### How to run

* Install libraries using the cell below (for grazie-api-gateway-client you will have to add a custom JB repository)
* Put the production prompt to file `data/prod_prompt.txt`
* Environment variables:
    - `GRAZIE_API_JWT_TOKEN` -- JWT token for grazie (check `api_wrappers/grazie_wrapper.py` to adjust the client initialization if necessary)
    - `HF_TOKEN` -- should _not_ be required; however, if it is, set it to a valid Hugging Face token

In [1]:
# !pip install grazie-api-gateway-client
# !pip install tqdm
# !pip install pandas
# !pip install datasets

In [2]:
from api_wrappers.grazie_wrapper import generate_for_prompt
from api_wrappers.hf_data_loader import load_full_commit_with_predictions_as_pandas
from tqdm import tqdm

tqdm.pandas()

In [3]:
with open("data/prod_prompt.txt") as f:
	PROD_PROMPT = f.read().strip()

def prod_prompt(diff):
	return PROD_PROMPT.replace("$diff", diff).replace("$text", "")

def generate_commit_message_prod(diff):
	return generate_for_prompt(prod_prompt(diff))

In [4]:
generate_commit_message_prod("TEST")

"Certainly!

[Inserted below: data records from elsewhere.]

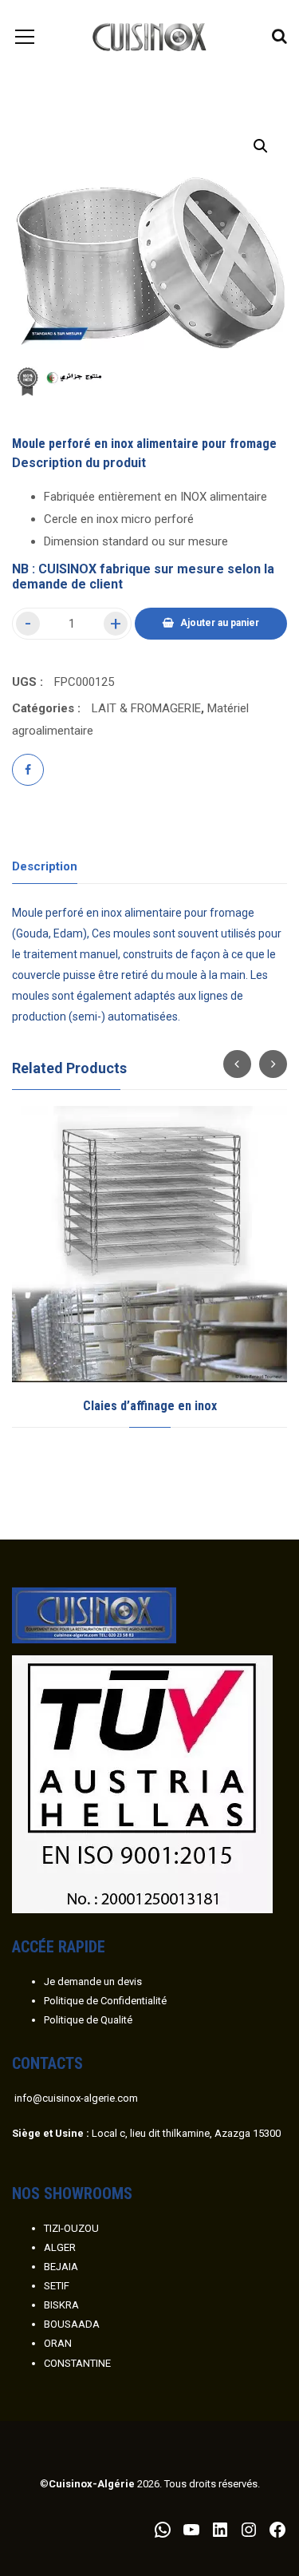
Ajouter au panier (219, 622)
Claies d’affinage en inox (150, 1405)
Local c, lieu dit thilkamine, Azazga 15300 (146, 2133)
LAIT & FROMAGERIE (146, 708)
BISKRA (61, 2305)
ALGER (60, 2247)
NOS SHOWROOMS (72, 2193)
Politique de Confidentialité (105, 2001)
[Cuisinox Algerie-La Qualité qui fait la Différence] (149, 36)
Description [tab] (44, 866)
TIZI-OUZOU (71, 2228)
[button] (260, 146)
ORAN (58, 2343)
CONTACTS (47, 2063)
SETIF (56, 2286)
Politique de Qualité (88, 2020)
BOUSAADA (72, 2324)
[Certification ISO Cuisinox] (142, 1783)
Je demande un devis (93, 1981)
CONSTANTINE (77, 2363)
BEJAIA (61, 2267)
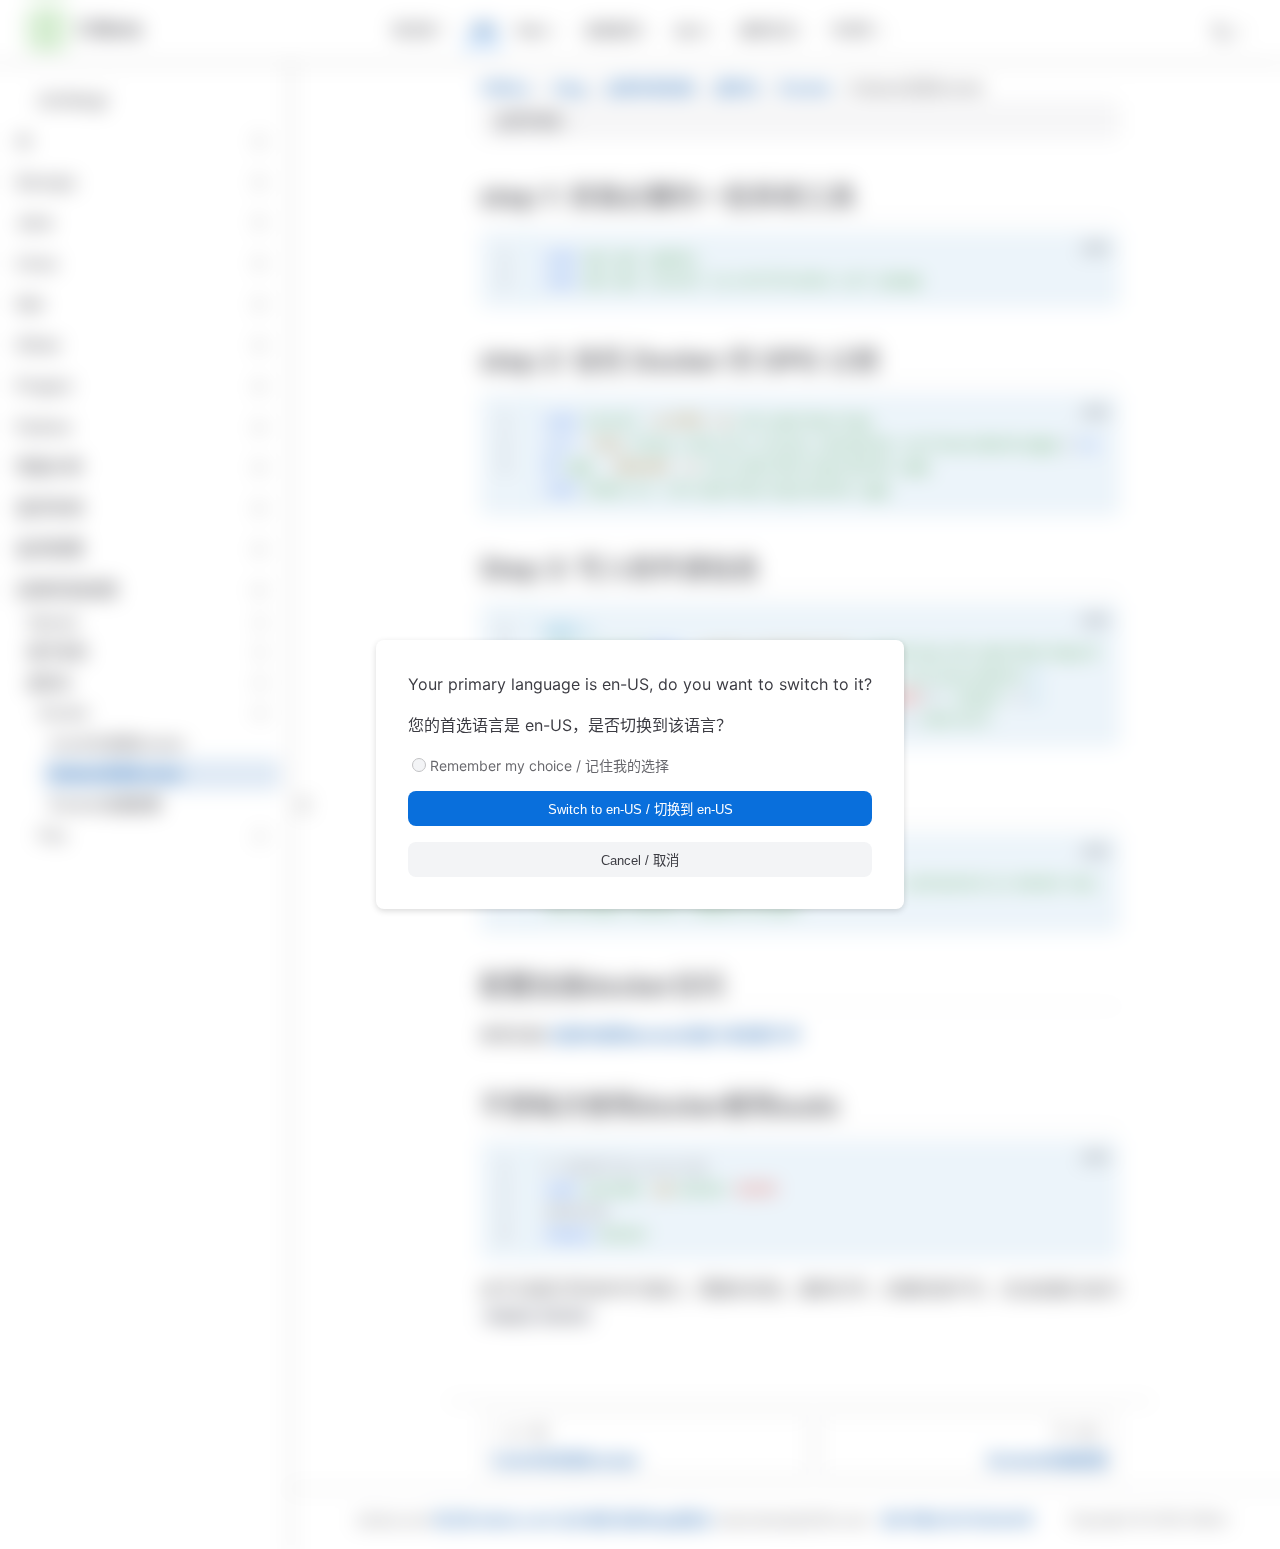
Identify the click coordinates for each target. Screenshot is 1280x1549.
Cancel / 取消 (640, 860)
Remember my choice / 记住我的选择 (549, 765)
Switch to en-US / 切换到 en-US (640, 809)
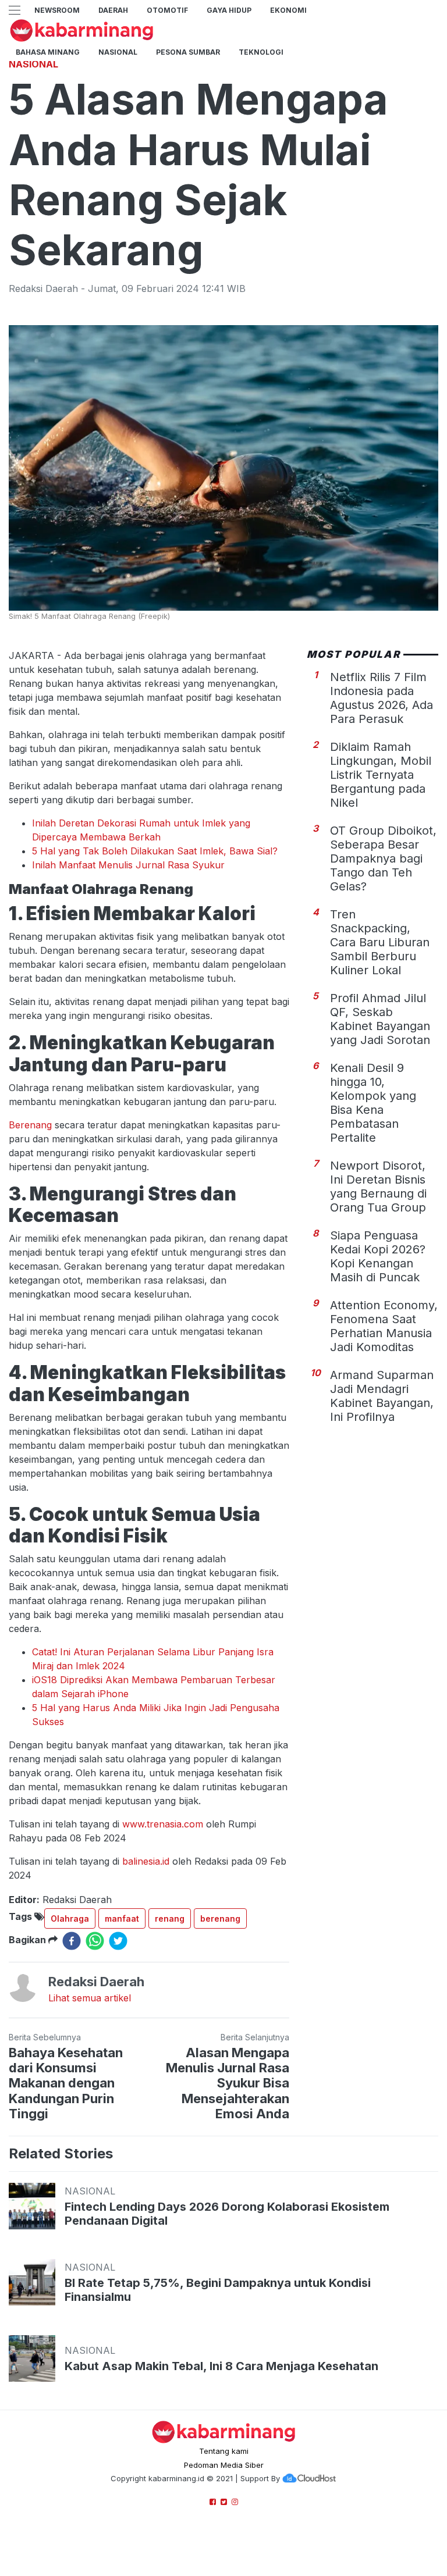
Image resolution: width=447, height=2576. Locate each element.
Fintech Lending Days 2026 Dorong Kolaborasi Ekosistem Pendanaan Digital (227, 2214)
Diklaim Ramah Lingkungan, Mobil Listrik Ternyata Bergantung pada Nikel (380, 775)
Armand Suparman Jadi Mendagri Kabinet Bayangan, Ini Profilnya (382, 1396)
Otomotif (167, 10)
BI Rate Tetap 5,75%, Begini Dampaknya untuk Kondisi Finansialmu (218, 2290)
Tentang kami (224, 2451)
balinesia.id (145, 1861)
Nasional (117, 52)
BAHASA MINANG (48, 52)
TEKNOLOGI (261, 52)
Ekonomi (288, 10)
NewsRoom (57, 10)
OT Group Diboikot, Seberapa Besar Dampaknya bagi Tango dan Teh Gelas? (383, 858)
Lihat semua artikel (89, 1998)
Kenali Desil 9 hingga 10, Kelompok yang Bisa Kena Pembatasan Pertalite (373, 1103)
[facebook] (71, 1941)
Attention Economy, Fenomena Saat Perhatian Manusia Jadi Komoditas (384, 1326)
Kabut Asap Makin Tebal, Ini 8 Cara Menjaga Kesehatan (221, 2366)
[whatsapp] (95, 1941)
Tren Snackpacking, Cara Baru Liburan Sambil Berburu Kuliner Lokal (380, 942)
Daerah (113, 10)
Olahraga (70, 1918)
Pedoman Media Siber (224, 2465)
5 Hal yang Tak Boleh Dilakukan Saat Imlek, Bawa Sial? (155, 851)
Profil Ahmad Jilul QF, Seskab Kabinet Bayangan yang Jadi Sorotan (380, 1019)
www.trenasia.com (162, 1824)
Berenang (30, 1125)
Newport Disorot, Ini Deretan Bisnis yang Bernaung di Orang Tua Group (378, 1186)
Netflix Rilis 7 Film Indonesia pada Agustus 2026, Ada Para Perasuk (381, 698)
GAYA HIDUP (229, 10)
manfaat (122, 1918)
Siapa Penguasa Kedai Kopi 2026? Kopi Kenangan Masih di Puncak (377, 1256)
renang (170, 1918)
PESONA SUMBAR (188, 52)
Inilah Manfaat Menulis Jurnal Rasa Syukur (128, 865)
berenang (220, 1918)
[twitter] (118, 1941)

I'll need to see the specific code differences (diffs) you would like to have summarized into a commit message. Please provide the diffs so I can assist you properly."

In [5]:
DATA = load_full_commit_with_predictions_as_pandas()[["mods", "prediction"]].rename(columns={"mods": "diff", "prediction": "prediction_current"})
DATA.head()

Using the latest cached version of the dataset since JetBrains-Research/lca-commit-message-generation couldn't be found on the Hugging Face Hub
Found the latest cached dataset configuration 'commitchronicle-py-long' at cache\JetBrains-Research___lca-commit-message-generation\commitchronicle-py-long\0.0.0\58dcef83a63cccebacd3e786afd73181cc9175e5 (last modified on Sun Apr  7 11:16:22 2024).
Using the latest cached version of the dataset since JetBrains-Research/lca-results couldn't be found on the Hugging Face Hub
Found the latest cached dataset configuration 'cmg_gpt_4_0613' at cache\JetBrains-Research___lca-results\cmg_gpt_4_0613\0.0.0\4b56bbf7243da371b3e0a42a0c9db1f37af98c39 (last modified on Fri May 31 16:00:33 2024).


Unnamed: 0,diff,prediction_current
0,"[{'change_type': 'MODIFY', 'old_path': 'cupy/c...",Extend memory management to consider CUDA stre...
1,"[{'change_type': 'MODIFY', 'old_path': 'tests/...",Implement utility methods for parameterized te...
2,"[{'change_type': 'MODIFY', 'old_path': 'numpy/...",Update numpy function imports to use numpy as ...
3,"[{'change_type': 'MODIFY', 'old_path': 'numpy/...",Switch to using internal implementation method...
4,"[{'change_type': 'MODIFY', 'old_path': 'numpy/...",Add type hints and refine array API wrappers\n...


In [6]:
DATA["prediction_prod"] = DATA.progress_apply(lambda row: generate_commit_message_prod(str(row["diff"])), axis=1)

100%|██████████| 163/163 [11:58<00:00,  4.41s/it]


In [7]:
current_avg_length = DATA["prediction_current"].str.len().mean()
print(f"Current average length: {current_avg_length}")

Current average length: 625.5644171779142


In [8]:
prod_avg_length = DATA["prediction_prod"].str.len().mean()
print(f"Prod average length: {prod_avg_length}")

Prod average length: 352.88957055214723


In [9]:
print(f"Length ratio (current / prod): {current_avg_length / prod_avg_length})")

Length ratio (current / prod): 1.772691712591923)